I. Countermeasures such as hacking
In order to prevent leakage of user's personal information due to hacking, a device that blocks intrusion from outside is installed and operated to prevent external attacks and hacking.In particular, the server containing the user's personal information is an external Internet line. It maintains the highest level of security, such as managing it separately without directly connecting to it. In addition, we have a system to back up system and data in case of emergency, and take measures to prevent damage from computer viruses by using anti-virus programs. The vaccine program is updated periodically, and if a virus suddenly appears, we provide it as soon as the vaccine is released to prevent personal information from being infringed.
All. Restrictions and training of handling staff
The personal information processing staff is limited to a minimum, and compliance with this policy is emphasized through frequent training for the staff in charge.
la.

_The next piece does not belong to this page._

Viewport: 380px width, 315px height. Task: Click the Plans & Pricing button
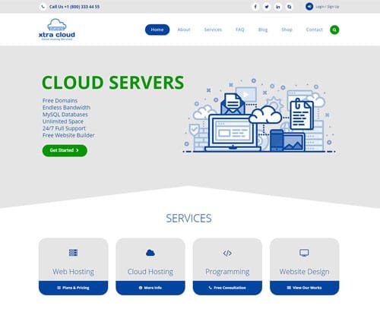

Operation of a dedicated personal information protection organization
Through an in-house personal information protection organization, etc., the implementation of this policy and compliance with the person in charge are checked, and if any problems are found, corrective actions are taken immediately. However, the Company is not responsible for any problems caused by the leakage of personal information such as account (ID), password, nickname, e-mail, etc. of the platform affiliated with the service provision due to the user's carelessness or
10. Supplementary provisions
These'Terms and Conditions' will be effective from August 22, 2019, and if there is any addition, deletion or modification of the contents due to changes in statutory policies or security technology, we will notify you through the notice of the service operated by the company.